§ **DATA IN THIS EXERCISE**
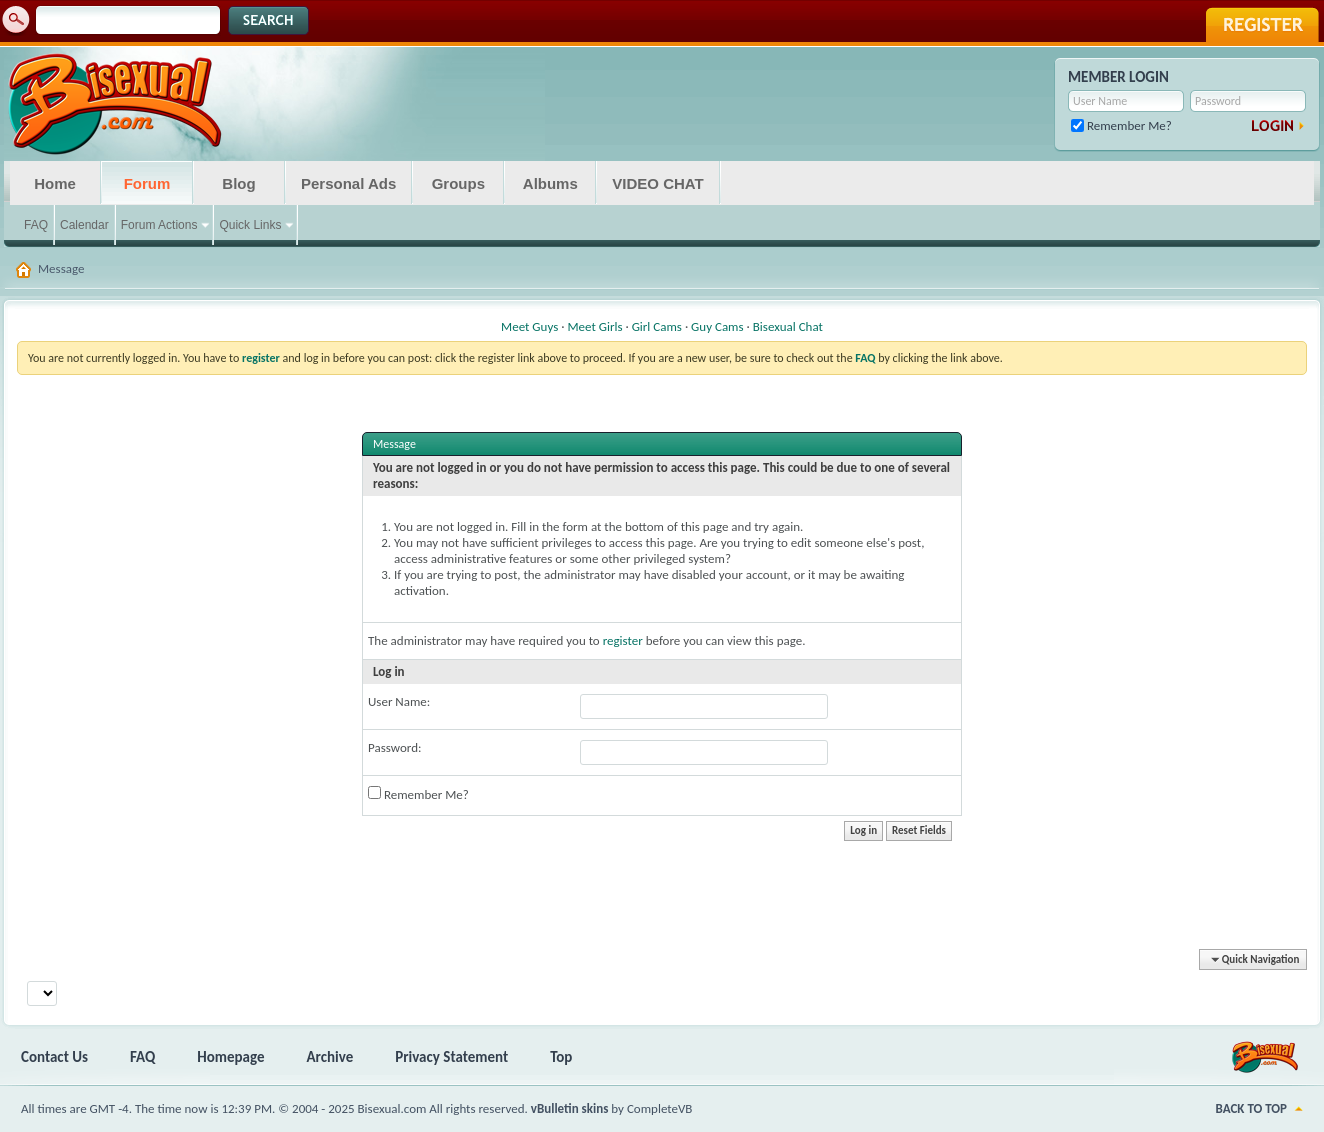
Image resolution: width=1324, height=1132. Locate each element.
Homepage (230, 1057)
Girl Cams (657, 326)
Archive (330, 1057)
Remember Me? (1121, 125)
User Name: (399, 701)
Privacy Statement (451, 1057)
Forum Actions (159, 225)
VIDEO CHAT (657, 183)
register (623, 640)
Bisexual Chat (788, 326)
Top (561, 1057)
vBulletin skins (570, 1108)
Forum (147, 183)
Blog (238, 183)
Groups (458, 183)
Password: (394, 747)
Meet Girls (594, 326)
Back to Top (1251, 1108)
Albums (550, 183)
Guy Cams (717, 326)
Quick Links (250, 225)
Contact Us (54, 1057)
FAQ (36, 225)
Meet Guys (529, 326)
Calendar (84, 225)
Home (55, 183)
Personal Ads (348, 183)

§ **PROBLEM DESCRIPTION**
Can you rewrite every row above with "Cams" replaced by "Webcams", leaving everything else unchanged and the pictures out?

§ **RESULT OF THIS EXERCISE**
Image resolution: width=1324, height=1132. Locate each element.
Homepage (230, 1057)
Girl Webcams (657, 326)
Archive (330, 1057)
Remember Me? (1121, 125)
User Name: (399, 701)
Privacy Statement (451, 1057)
Forum Actions (159, 225)
VIDEO CHAT (657, 183)
register (623, 640)
Bisexual Chat (788, 326)
Top (561, 1057)
vBulletin skins (570, 1108)
Forum (147, 183)
Blog (238, 183)
Groups (458, 183)
Password: (394, 747)
Meet Girls (594, 326)
Back to Top (1251, 1108)
Albums (550, 183)
Guy Webcams (717, 326)
Quick Links (250, 225)
Contact Us (54, 1057)
FAQ (36, 225)
Meet Guys (529, 326)
Calendar (84, 225)
Home (55, 183)
Personal Ads (348, 183)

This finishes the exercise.